Despite Young Jun's reputation as a violent scrapper -- two knives are Young Jun's preferred arsenal on the streets -- Tobin feels Young Jun is unhappy with his image.
"People fear him and understand he's dangerous, but they do underestimate him frequently. 'Oh, he can never be the boss, he's never ready.' Young Jun is deeper than people give him credit for," Tobin explains. "He's a product of his environment. He comes across the way he does because he needed to survive. He's more capable than people credit him for."
While the story of Warrior is fictional, its period setting and depiction of racial tensions between whites and minorities were inspired by the very real socio-political dynamics of 1870s San Francisco. As the first wave of Chinese immigrants came to America, affluent whites relied on them as a cheap labor force, to the ire of working-class Irish. In Warrior, the everyday violence and prejudice against Chinese is a portent to the Chinese Exclusion Act of 1882, to this day the only law to prevent a specific ethnic group from immigrating to the United States.
Though Warrior is a pulp action series set 150 years ago, Tobin observes that anti-Chinese sentiments spurred by Covid-19 elevates Warrior's subject matter far beyond a typical history class.
"Even before Covid, this show was timely," he says. "The idea of those in power pitting people of lower economic means against each other, and blaming each other.
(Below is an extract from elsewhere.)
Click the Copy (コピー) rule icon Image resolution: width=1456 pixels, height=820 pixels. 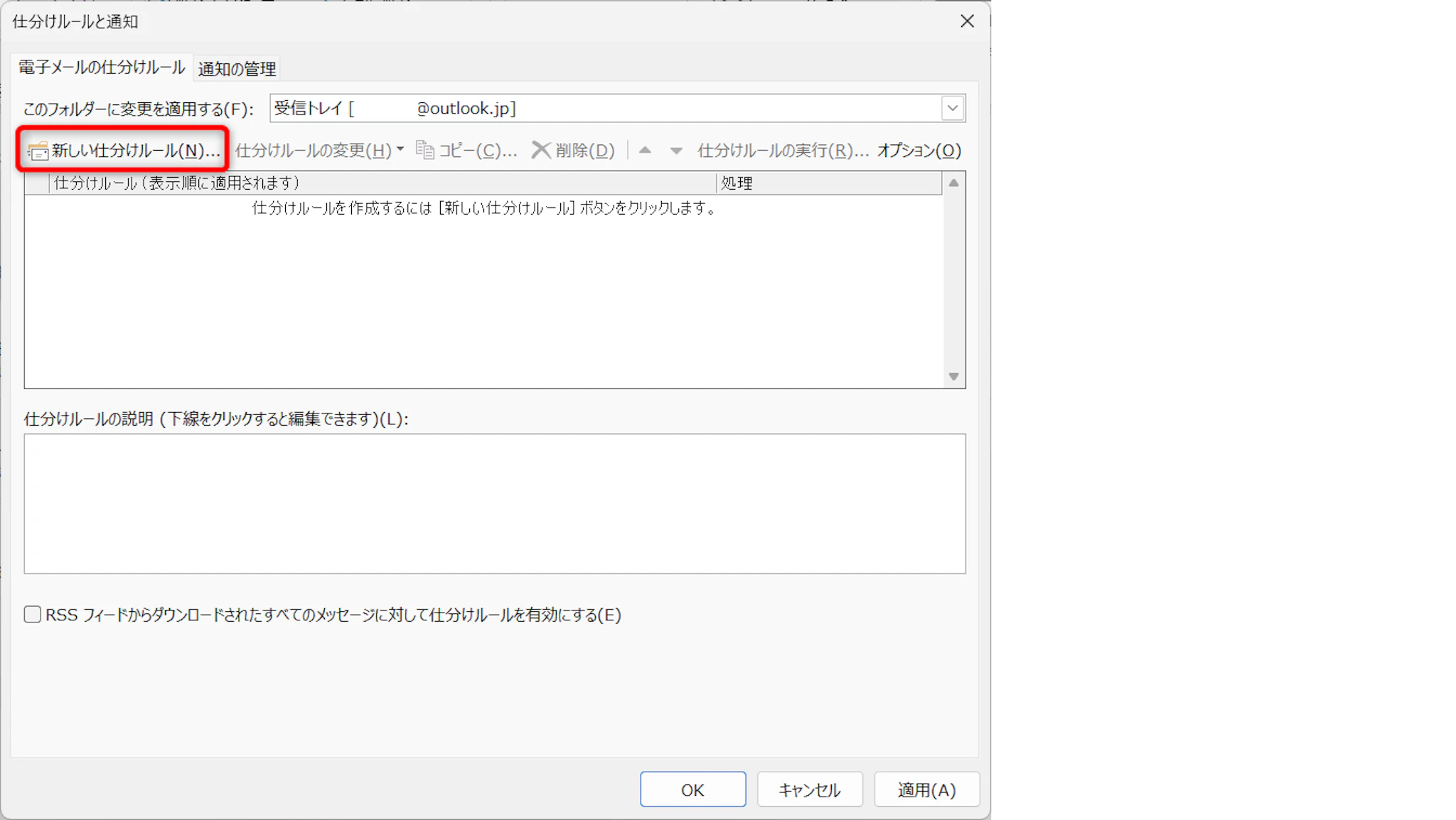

Add on top of that Covid [and how people] laid the blame on a certain ethnicity, it becomes that much more powerful."
In an abstract way, Warrior is like Young Jun himself: Capable and deadly, yet terribly overlooked. "On the surface it's a pulpy martial arts period piece. But who would have thought a martial arts show would speak volumes about the history we find ourselves in?"
As one of the last scripted shows from Cinemax, Warrior will not be available to a bigger audience on the streaming service HBO Max until the Season 2 finale airs on cable. Producers and cast tell Inverse they're crossing their fingers for a Season 3 renewal, but right now, it's looking slim.
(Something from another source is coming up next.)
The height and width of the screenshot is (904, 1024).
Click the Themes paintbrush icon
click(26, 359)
"I am cautiously optimistic," Tobin says. "But who knows?"
At least there's F9 to look forward to. Originally scheduled for a theatrical release back in April, the ninth movie in the Fast & Furious franchise was delayed to 2021 due to the pandemic. In F9, Tobin reprises his role of Earl, a drift master from 2006's The Fast & Furious: Tokyo Drift. (Fun fact: Tobin says Earl had the nickname "Drift Nazi" in an early draft of Tokyo Drift.)
"He was this guy so pure about drifting and was disgusted by Sean Boswell," Tobin says. Both Tokyo Drift and F9 are directed by Justin Lin, who also produces Warrior.
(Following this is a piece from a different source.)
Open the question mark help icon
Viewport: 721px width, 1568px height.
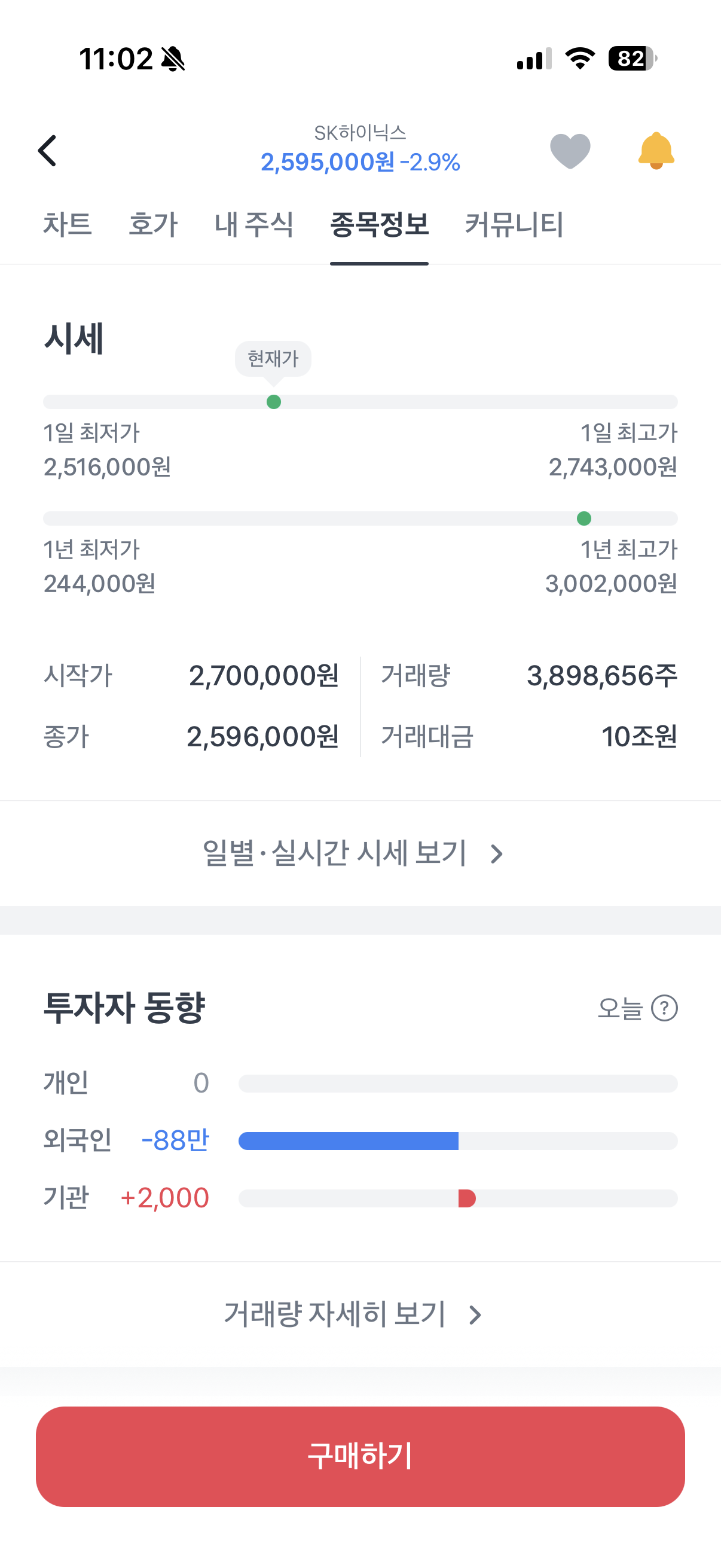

Tobin says that by the time he learned he was coming back to the franchise after 15 years, he'd forgotten his character's name. "When we wrapped Season 2, [Justin Lin] shot me a quick email, 'Hey, we're trying to get Earl back in Fast 9.' My reaction was, 'Who the eff is Earl?'"
While it's an open secret that F9 rockets into outer space, Tobin is unable to reveal more. But he does call attention to what's visible in the trailer. "I'm standing next to a Fiero, with a rocket engine attached to it. And if you look at what I'm wearing, I look like Marty McFly." Great Scott!
Between Warrior and F9, it's been a long road for Tobin. When he was ten years old, Tobin suffered his first rejection from a play at his majority-white boarding school.
"I was the only Chinese kid and I didn't get cast. One of my friends said, 'Well, Jason, of course they didn't cast you. Look at you.' This play was an old 18th-century play. When I went to bed, I said, wait a second, we're ten-year-olds playing adults."
Fast forward to F9, and the characters of Tokyo Drift are the same teens they were in the 2006 film. "I said to Justin, of all the acting challenges, I'm going to act younger?"
Warrior Season 2 premieres October 2 on Cinemax.